- **What this task involves**
Below are some records. Print exactly the lines between the one holding "Superman: Man of Tomorrow (180, 2479)" and the one holding "Nintendo (340, 2413)", inclusive, and nothing else.

- **Available data**
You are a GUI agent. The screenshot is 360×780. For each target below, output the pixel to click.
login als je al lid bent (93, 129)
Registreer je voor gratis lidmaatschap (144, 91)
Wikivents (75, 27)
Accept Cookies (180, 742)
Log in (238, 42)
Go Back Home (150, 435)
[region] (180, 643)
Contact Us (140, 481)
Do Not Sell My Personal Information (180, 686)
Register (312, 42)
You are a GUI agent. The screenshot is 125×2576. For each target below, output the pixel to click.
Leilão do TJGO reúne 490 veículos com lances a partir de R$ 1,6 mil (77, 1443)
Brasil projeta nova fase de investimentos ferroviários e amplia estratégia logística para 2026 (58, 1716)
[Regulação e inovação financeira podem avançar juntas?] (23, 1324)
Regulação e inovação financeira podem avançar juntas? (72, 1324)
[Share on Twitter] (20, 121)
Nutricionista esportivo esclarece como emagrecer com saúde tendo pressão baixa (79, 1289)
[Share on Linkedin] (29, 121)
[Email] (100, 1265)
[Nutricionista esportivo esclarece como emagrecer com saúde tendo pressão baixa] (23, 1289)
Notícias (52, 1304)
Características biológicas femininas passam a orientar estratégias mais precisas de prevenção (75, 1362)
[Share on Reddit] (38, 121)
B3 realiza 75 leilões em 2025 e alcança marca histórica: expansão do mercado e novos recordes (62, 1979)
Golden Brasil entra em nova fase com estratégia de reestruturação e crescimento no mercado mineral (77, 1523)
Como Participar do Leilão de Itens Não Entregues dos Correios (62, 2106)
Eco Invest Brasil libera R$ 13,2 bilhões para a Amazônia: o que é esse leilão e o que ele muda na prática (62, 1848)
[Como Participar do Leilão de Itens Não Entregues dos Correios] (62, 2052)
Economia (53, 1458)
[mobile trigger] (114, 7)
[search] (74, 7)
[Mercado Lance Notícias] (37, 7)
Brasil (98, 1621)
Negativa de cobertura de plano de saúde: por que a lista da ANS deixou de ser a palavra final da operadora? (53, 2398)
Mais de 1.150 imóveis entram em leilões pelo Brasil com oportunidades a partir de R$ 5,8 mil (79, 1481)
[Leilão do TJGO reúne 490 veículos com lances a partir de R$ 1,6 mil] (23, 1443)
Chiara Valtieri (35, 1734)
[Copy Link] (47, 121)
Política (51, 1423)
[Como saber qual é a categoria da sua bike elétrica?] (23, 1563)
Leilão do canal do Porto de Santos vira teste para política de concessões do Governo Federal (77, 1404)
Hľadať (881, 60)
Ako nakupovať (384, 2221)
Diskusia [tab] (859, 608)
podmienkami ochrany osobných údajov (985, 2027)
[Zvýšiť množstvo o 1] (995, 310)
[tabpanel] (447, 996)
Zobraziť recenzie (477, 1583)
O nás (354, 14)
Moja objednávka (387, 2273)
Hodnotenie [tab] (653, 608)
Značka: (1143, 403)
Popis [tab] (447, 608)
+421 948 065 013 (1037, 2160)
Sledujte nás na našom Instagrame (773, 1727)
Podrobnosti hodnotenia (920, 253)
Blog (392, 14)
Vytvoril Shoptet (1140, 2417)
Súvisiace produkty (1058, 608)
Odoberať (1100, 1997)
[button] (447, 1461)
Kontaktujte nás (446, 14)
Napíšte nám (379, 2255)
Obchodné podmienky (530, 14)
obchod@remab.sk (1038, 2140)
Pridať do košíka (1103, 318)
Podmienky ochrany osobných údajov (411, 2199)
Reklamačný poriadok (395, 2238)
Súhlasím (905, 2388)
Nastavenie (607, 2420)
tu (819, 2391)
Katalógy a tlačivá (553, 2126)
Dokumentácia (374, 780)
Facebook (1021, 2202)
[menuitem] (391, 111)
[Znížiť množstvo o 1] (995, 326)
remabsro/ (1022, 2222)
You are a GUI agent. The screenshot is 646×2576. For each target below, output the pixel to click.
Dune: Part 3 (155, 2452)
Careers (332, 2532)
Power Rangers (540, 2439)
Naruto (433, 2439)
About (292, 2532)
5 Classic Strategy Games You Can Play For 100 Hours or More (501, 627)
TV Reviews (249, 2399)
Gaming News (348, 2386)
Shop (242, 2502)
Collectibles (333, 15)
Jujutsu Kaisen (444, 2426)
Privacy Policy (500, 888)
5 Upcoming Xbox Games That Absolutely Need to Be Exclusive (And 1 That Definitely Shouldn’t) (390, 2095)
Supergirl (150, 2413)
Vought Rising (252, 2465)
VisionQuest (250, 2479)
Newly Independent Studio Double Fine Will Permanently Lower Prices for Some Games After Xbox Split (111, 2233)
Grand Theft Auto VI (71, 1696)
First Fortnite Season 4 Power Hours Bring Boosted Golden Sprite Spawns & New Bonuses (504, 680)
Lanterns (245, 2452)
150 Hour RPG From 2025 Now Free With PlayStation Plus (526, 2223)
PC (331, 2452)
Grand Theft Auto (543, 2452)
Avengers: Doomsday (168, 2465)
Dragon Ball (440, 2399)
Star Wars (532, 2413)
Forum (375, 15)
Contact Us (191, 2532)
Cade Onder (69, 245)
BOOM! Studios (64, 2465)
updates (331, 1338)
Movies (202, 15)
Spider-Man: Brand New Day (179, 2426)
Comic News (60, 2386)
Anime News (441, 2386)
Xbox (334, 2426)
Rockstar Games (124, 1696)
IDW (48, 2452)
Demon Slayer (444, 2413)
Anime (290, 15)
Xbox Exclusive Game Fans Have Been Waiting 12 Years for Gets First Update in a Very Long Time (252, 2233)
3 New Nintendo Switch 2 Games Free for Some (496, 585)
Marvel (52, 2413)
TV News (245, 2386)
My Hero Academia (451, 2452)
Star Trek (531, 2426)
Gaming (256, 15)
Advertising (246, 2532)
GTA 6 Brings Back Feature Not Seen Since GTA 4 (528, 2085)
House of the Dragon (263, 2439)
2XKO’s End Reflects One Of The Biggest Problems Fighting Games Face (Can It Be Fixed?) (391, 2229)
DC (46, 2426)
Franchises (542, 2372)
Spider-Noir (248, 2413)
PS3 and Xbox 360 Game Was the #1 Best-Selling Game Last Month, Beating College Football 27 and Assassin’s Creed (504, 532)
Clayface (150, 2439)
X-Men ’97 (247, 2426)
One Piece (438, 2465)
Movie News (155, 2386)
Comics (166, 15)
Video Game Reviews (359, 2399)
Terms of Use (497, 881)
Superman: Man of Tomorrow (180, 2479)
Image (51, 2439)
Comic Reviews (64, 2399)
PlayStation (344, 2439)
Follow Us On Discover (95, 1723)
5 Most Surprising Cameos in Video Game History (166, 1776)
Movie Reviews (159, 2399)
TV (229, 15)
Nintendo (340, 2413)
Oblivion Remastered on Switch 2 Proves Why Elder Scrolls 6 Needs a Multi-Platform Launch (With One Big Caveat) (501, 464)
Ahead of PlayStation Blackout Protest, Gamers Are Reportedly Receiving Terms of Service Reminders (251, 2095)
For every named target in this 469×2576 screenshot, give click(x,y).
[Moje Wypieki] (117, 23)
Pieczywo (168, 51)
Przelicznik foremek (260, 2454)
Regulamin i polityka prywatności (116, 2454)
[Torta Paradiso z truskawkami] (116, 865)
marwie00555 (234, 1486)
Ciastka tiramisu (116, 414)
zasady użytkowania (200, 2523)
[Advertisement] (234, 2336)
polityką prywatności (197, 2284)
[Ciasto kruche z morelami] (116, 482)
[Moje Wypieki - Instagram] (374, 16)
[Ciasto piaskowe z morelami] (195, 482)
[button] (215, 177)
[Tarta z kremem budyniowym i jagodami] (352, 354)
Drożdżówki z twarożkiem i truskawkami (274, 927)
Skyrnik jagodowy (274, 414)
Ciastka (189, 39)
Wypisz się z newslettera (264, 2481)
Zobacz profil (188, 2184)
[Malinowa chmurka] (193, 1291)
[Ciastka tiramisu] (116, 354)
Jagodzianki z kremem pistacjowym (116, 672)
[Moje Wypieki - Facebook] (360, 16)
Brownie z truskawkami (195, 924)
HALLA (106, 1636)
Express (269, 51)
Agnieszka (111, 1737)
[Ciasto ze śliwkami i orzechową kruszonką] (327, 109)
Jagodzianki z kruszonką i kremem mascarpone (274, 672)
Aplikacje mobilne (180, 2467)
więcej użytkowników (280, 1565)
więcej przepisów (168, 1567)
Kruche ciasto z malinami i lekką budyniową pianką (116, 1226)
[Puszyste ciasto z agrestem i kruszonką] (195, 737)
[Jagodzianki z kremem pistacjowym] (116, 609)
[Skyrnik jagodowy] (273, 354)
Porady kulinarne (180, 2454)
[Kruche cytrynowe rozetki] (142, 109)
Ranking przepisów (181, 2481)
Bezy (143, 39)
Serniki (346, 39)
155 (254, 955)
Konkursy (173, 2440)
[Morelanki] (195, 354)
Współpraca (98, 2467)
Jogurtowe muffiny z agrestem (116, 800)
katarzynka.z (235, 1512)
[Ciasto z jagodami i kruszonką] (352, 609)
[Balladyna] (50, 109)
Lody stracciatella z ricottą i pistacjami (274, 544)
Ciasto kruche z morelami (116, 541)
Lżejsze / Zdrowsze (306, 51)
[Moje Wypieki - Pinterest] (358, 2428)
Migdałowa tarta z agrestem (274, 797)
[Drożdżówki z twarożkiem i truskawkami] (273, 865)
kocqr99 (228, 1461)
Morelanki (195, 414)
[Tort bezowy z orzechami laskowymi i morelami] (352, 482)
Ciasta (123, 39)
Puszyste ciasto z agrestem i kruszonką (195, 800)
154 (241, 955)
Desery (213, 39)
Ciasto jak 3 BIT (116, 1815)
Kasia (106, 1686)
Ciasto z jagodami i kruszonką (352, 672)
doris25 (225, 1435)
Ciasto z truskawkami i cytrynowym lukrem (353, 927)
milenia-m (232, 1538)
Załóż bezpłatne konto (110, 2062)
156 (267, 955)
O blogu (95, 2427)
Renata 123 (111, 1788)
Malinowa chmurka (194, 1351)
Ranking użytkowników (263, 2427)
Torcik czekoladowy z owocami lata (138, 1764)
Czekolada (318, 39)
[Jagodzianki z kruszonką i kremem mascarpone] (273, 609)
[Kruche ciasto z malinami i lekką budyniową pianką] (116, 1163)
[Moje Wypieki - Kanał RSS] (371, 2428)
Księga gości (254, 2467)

- **Task response**
Superman: Man of Tomorrow (180, 2479)
Image (51, 2439)
Comic Reviews (64, 2399)
PlayStation (344, 2439)
Follow Us On Discover (95, 1723)
5 Most Surprising Cameos in Video Game History (166, 1776)
Movie Reviews (159, 2399)
TV (229, 15)
Nintendo (340, 2413)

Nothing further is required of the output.